Sofferente di diverticolite, circa 10 ani fa operata per peritonite da diverticolite con asportazione di una parte dell’intestino. Da allora i sintomi della diverticolite sono molto attenuati anche se permane (e probabilmente si è acuita) una digestione molto difficoltosa. Prende mensilmente degli antibiotici specifici per il tratto intestinale per prevenire infezioni.
Alterna periodi in cui sta abbastanza bene (pur restando in nel regime alimentare descritto) a periodi in cui fa due-tre giorni di sintomi da indigestione e diarrea e uno-due in cui si riprende (non mangiando praticamente nulla).

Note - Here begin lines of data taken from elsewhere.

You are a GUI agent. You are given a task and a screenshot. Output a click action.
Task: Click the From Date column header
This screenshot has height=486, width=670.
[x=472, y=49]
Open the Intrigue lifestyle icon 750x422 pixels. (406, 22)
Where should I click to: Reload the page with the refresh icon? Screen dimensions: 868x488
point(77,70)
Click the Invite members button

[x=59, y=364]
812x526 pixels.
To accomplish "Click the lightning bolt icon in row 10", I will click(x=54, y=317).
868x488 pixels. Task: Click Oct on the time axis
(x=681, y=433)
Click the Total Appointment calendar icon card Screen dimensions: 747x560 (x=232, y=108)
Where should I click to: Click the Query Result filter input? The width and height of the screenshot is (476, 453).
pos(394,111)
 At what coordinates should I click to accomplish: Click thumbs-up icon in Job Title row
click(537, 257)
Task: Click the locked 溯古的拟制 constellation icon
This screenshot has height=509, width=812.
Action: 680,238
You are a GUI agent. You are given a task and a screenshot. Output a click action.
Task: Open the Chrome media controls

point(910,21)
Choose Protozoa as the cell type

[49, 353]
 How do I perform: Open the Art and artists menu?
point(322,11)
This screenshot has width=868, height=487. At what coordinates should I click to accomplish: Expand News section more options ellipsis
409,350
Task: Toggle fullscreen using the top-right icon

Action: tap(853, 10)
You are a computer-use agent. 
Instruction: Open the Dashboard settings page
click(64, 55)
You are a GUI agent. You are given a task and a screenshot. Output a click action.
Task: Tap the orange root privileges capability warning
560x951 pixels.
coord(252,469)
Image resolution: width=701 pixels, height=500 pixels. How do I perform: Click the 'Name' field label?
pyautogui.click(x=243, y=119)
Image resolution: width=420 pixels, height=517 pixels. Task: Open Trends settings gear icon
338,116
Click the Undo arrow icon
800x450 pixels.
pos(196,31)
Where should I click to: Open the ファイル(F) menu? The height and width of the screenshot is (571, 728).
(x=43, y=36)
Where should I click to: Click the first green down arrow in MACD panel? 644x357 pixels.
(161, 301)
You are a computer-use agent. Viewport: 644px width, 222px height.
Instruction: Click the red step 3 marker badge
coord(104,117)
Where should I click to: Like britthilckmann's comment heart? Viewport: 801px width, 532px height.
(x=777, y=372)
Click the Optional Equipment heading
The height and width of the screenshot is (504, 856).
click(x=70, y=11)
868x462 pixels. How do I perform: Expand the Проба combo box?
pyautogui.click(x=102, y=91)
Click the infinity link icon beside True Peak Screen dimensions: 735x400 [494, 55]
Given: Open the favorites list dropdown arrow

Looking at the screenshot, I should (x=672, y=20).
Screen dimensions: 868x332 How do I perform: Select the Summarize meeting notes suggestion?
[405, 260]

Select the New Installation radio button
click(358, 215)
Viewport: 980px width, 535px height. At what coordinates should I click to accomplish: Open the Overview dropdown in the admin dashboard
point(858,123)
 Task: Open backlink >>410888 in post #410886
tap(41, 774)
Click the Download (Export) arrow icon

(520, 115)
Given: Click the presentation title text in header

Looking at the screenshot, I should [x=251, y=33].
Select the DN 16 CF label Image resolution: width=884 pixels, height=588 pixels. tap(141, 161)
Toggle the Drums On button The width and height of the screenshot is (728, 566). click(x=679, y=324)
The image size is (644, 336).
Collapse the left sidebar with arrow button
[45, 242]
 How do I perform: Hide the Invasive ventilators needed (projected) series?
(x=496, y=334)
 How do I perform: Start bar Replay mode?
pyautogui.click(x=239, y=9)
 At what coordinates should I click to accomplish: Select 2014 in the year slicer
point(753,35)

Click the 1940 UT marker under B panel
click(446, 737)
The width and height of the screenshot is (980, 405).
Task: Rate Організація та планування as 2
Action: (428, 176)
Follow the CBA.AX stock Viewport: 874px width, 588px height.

Purtroppo questi periodi durano anche mesi con una debilitazione generale dell’organismo abbastanza rilevante.
Ha fatto un numero rilevante di esami (gastroscopia, colonscopia, esami del sangue) senza mai riscontrare nulla di rilevante o che possa giustificare tale sintomatologia.
Le chiedo quali altre indagini ritiene opportune, o eventualmente a quale scienza medica o struttura in italia possa rivolgersi per migliorare la sua qualità di vita.
ringrazio anticipatamente
saluti.
RISPOSTA
Egr . Signore,
i sintomi riferiti da Sua madre sono espressione di sindrome dell’intestino irritabile. La loro attenuazione dopo l’intervento chirurgico riduce la possibilità di una correlazione con la malattia diverticolare. La negatività delle indagini strumentali eseguite esclude altre cause organiche. Sotto controllo del medico curante, potrebbe valutare l’efficacia di probiotici e a antispastici come la mebeverina al bisogno.